*** Source material ***
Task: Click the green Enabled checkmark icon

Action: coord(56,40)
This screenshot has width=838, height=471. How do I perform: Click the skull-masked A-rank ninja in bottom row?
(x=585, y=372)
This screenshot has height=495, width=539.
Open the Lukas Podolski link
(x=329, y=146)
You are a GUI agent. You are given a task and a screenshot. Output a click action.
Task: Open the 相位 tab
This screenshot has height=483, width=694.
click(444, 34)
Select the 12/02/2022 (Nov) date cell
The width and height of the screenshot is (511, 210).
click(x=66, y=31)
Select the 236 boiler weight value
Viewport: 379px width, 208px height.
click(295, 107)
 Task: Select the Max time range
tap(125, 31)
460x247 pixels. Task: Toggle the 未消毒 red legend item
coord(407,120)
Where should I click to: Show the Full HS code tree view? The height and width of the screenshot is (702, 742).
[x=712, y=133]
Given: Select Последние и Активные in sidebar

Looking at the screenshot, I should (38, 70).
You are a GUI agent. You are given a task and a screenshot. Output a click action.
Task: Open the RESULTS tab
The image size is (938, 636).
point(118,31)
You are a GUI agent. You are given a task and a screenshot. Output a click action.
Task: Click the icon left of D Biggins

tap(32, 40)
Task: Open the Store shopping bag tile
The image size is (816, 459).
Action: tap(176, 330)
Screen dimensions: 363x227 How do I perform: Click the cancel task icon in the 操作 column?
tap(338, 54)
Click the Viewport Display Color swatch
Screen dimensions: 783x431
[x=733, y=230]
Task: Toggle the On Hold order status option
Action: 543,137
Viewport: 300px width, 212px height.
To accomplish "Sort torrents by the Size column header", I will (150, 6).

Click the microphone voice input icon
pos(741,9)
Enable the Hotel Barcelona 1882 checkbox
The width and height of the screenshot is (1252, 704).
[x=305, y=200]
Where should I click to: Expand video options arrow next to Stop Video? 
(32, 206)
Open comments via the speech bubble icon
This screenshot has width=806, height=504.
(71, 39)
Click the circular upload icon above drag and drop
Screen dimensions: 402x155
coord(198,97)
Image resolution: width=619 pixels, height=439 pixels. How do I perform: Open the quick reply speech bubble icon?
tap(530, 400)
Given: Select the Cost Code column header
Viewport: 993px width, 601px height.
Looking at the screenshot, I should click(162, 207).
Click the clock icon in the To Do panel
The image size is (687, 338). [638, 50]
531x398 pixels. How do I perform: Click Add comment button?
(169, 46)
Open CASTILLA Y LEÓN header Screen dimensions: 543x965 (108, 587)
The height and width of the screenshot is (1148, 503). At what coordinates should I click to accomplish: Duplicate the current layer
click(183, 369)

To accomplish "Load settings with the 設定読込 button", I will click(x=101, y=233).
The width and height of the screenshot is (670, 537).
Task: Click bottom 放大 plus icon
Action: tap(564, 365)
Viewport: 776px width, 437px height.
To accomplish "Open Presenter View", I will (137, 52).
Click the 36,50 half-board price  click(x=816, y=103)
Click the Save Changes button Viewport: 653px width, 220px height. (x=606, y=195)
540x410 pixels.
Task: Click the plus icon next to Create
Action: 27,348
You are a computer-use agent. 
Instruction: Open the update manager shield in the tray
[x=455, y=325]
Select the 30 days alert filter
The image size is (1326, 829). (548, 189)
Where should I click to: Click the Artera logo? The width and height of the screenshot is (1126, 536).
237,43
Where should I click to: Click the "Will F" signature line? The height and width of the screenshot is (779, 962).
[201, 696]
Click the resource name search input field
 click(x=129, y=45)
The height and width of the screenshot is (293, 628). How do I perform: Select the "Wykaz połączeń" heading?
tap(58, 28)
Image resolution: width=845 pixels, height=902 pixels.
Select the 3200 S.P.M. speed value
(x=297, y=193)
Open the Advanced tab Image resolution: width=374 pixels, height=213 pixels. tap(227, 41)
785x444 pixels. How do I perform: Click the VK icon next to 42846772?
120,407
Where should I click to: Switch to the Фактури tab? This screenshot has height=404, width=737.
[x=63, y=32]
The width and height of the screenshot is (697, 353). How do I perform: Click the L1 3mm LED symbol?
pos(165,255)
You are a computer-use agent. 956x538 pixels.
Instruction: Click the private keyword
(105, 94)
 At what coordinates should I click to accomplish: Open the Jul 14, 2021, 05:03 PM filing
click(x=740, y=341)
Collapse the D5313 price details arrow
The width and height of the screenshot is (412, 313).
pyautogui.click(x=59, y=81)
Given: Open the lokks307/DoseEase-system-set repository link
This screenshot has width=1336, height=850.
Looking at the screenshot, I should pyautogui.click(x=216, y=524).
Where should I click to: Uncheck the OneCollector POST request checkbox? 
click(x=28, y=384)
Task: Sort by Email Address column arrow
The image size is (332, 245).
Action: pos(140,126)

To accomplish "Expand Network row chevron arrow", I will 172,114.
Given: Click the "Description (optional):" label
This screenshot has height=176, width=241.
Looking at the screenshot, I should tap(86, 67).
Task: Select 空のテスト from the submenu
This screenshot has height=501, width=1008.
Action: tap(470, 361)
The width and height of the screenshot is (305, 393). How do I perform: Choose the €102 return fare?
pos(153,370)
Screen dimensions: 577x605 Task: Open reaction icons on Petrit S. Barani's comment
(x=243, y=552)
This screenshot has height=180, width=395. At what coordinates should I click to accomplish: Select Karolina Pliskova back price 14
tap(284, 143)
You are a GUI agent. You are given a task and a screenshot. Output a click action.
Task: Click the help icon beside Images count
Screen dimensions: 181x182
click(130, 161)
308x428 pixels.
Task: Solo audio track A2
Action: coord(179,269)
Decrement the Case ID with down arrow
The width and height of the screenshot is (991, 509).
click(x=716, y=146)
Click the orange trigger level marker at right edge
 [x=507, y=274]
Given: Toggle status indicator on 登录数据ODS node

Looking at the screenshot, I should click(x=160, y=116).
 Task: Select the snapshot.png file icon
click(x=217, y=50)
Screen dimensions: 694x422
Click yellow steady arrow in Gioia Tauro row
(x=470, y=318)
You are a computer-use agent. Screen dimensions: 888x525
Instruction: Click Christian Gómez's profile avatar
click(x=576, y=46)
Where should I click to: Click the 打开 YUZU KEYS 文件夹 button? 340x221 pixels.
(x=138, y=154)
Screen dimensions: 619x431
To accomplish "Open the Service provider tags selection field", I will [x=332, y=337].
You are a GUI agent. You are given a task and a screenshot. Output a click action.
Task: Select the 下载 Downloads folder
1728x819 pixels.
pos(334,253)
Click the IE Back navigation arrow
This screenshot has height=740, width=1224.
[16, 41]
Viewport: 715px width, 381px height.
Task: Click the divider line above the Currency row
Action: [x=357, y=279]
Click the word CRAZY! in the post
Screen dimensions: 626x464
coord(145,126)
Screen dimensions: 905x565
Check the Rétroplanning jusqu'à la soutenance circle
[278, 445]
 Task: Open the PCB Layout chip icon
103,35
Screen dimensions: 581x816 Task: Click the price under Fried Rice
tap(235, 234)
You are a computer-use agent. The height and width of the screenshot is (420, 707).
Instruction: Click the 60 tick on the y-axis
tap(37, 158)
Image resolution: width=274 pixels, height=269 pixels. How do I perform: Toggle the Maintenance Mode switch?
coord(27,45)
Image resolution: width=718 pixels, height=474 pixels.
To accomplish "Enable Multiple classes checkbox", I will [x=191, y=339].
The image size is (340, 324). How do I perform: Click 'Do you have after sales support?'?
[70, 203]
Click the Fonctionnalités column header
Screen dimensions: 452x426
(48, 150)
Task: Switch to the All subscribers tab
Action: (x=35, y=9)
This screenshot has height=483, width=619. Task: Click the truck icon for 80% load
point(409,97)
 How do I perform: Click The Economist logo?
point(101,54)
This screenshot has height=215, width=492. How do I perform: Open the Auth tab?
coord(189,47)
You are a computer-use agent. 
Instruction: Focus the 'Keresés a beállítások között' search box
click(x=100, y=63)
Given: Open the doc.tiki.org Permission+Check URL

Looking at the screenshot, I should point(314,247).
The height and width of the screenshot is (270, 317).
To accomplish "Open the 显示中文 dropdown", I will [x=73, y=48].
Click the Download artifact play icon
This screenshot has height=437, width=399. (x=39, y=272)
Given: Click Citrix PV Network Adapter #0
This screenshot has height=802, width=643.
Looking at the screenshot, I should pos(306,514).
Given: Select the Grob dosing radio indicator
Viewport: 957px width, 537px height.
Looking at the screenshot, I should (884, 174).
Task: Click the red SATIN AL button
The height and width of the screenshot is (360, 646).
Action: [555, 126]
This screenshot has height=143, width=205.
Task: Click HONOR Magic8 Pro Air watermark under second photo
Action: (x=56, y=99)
*** End of Source material ***
▸ Problem statement
Only lines with the string "computer" are wanted; please find each one in the listing and copy it.

▸ Answer section
You are a computer-use agent. 
You are a computer-use agent. 956x538 pixels.
You are a computer-use agent. Screen dimensions: 888x525
You are a computer-use agent. The height and width of the screenshot is (420, 707).
You are a computer-use agent. 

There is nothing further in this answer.